Jari-jemariku lincah menari di atas keyboard, menyelesaikan baris-baris terakhir kode. Heningnya malam hanya dipecah oleh suara klik mekanis dan hembusan napas teratur. Di layar laptop, berderet angka dan simbol membentuk sesuatu yang kupercayai sebagai revolusi: aplikasi kencan berbasis kecerdasan buatan yang kuciptakan sendiri.
Namanya “Soulmate.AI”. Idenya sederhana, namun ambisius. Algoritma ini, hasil riset dan pengembangan berbulan-bulan, menganalisis jutaan data: preferensi pengguna, riwayat interaksi media sosial, bahkan gelombang otak yang ditangkap melalui perangkat wearable (jika ada). Tujuannya satu: mencarikan pasangan yang paling kompatibel, berdasarkan sains, bukan hanya perasaan sesaat.
Sebagai seorang programmer yang lebih nyaman berinteraksi dengan baris kode daripada manusia, aku merasa ini adalah solusi sempurna. Cinta, bagiku, adalah masalah optimasi. Mencari variabel yang tepat, memasukkannya ke dalam formula yang akurat, dan voila! Kebahagiaan abadi.

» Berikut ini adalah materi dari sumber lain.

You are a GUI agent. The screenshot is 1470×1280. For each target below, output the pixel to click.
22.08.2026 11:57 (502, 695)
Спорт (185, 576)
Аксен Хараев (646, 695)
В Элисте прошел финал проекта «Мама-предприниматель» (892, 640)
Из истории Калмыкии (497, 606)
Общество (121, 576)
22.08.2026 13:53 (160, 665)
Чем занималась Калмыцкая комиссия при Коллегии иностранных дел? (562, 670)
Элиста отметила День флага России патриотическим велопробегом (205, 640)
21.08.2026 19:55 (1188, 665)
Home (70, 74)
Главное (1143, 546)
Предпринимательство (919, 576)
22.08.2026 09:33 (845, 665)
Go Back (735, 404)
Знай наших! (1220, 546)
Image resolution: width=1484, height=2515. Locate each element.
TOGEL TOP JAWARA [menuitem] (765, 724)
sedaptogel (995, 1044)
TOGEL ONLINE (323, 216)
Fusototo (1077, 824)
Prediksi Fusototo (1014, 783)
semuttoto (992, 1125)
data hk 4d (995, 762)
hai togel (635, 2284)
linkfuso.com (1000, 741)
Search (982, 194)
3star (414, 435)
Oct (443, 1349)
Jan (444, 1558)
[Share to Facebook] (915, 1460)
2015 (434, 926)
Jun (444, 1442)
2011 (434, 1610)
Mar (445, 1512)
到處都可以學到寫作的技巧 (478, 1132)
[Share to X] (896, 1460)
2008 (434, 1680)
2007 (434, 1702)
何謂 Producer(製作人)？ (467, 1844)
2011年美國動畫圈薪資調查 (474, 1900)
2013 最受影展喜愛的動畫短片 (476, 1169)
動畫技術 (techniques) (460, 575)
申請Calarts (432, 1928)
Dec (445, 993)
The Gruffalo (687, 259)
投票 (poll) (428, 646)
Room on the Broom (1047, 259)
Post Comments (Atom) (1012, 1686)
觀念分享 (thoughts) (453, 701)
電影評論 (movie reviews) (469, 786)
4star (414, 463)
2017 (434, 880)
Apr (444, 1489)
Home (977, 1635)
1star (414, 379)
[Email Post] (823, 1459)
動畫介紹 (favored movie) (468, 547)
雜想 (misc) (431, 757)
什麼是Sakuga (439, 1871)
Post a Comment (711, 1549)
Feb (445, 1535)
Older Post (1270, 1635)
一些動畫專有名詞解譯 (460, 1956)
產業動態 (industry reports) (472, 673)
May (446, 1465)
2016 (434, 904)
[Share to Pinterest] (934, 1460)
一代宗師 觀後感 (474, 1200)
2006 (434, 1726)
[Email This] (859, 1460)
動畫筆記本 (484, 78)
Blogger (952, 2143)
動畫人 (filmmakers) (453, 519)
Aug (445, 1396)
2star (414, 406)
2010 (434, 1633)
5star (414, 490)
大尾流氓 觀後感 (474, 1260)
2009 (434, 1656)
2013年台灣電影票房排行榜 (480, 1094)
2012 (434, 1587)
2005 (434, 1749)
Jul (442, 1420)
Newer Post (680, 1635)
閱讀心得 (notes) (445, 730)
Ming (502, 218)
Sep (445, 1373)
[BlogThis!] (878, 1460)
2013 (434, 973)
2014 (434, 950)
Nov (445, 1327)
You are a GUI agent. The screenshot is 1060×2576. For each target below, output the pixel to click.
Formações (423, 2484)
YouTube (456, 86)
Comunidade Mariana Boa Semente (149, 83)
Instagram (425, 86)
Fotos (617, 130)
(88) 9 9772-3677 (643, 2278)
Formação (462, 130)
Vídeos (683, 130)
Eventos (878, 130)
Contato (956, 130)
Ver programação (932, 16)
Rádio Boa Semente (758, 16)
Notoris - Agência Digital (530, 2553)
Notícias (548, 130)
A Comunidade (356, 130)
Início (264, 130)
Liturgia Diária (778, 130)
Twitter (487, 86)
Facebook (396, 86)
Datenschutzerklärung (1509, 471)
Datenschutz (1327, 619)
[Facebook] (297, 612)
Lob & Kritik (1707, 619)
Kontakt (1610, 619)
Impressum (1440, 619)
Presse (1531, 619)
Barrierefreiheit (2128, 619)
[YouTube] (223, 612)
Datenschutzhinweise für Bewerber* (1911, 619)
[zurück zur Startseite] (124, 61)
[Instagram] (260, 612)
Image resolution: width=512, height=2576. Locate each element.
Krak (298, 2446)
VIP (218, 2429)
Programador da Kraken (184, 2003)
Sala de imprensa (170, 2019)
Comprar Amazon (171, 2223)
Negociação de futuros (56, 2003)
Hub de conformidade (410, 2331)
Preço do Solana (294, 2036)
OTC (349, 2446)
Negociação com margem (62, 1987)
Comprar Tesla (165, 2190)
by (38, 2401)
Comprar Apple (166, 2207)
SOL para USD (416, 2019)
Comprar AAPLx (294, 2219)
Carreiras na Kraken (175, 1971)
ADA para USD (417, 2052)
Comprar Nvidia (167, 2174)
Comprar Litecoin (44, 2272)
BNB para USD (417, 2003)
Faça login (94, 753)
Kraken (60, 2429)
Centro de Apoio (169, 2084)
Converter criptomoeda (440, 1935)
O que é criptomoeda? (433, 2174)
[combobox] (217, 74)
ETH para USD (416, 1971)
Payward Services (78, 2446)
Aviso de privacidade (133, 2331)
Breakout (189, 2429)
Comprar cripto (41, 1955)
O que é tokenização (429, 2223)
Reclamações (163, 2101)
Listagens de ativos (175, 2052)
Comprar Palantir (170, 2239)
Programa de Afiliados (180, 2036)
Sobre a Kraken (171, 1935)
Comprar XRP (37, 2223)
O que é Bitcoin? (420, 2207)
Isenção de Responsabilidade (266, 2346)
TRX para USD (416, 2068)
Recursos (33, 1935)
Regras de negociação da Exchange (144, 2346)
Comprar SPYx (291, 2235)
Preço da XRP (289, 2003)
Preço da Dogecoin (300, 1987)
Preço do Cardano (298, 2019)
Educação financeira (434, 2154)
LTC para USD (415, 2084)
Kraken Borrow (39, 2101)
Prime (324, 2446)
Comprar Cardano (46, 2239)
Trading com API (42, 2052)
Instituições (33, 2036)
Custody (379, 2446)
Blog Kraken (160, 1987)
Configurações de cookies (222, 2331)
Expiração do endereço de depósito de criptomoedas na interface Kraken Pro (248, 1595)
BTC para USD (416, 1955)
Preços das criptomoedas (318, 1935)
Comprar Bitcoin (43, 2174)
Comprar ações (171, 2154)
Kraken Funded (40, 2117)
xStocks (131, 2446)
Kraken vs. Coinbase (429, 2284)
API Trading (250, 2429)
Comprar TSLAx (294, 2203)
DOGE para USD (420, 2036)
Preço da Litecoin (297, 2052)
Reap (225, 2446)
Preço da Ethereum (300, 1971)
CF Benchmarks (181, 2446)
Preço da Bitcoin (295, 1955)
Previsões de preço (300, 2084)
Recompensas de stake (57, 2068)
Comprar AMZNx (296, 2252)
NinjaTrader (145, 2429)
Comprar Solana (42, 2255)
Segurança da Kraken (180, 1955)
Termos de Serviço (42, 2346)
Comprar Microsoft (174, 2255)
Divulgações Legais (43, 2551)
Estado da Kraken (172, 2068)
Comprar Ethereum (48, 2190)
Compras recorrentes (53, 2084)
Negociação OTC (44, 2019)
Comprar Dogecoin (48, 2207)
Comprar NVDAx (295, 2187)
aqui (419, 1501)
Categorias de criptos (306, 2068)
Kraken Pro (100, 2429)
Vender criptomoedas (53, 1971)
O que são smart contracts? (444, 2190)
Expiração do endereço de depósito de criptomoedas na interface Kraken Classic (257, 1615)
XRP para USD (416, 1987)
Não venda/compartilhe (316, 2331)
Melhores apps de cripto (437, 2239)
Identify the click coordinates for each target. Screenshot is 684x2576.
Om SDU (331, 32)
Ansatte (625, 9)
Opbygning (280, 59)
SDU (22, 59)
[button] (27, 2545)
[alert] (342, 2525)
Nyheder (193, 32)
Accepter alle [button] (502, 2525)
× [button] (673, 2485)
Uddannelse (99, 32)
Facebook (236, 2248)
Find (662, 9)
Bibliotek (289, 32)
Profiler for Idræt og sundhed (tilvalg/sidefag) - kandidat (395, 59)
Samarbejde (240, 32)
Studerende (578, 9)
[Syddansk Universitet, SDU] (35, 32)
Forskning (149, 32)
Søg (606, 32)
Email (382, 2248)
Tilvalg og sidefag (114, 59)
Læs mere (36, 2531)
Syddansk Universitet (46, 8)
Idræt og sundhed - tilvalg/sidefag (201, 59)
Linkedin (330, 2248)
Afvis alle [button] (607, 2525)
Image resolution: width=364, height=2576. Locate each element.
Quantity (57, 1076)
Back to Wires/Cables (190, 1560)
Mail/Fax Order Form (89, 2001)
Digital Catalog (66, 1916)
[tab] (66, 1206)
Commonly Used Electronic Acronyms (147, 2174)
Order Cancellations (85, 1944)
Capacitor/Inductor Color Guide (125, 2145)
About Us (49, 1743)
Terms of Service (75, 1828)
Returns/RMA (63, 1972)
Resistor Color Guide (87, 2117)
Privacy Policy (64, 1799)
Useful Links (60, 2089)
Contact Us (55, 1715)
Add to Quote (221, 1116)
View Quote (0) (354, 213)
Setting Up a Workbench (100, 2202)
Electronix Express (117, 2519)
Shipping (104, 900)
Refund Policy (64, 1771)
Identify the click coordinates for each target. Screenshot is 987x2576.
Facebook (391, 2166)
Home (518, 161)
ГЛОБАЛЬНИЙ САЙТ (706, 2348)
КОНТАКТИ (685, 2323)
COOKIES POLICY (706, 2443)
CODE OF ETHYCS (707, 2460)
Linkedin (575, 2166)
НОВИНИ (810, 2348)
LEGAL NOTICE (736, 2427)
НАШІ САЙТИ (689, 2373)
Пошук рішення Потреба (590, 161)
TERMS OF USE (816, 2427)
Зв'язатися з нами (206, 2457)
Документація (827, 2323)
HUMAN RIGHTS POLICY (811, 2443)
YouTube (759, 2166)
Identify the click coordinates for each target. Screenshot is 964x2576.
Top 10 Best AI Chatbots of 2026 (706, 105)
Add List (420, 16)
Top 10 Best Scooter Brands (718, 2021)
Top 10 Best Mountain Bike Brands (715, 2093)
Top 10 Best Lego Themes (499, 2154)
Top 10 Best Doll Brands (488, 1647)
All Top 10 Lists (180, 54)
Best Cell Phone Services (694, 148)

Dengan bangga, aku mengunduh Soulmate.AI ke ponselku. Proses instalasi berjalan lancar. Setelah mengisi profil dengan jujur dan detail – mulai dari preferensi kopi hingga pandangan politik – aku siap memulai.
Algoritma mulai bekerja. Garis-garis kode berkelebat di layar, memproses data, mencari kandidat yang paling sesuai. Jantungku berdebar. Mungkinkah, setelah bertahun-tahun kesendirian, aku akhirnya menemukan seseorang?
Beberapa saat kemudian, hasilnya muncul: Nadia.
Fotografinya menawan. Rambut cokelat bergelombang, mata hazel yang berbinar, senyum yang seolah menular ke layar. Profilnya sempurna. Menyukai buku yang sama, mendengarkan musik yang sama, bahkan memiliki pandangan yang sama tentang pentingnya kucing dalam kehidupan manusia.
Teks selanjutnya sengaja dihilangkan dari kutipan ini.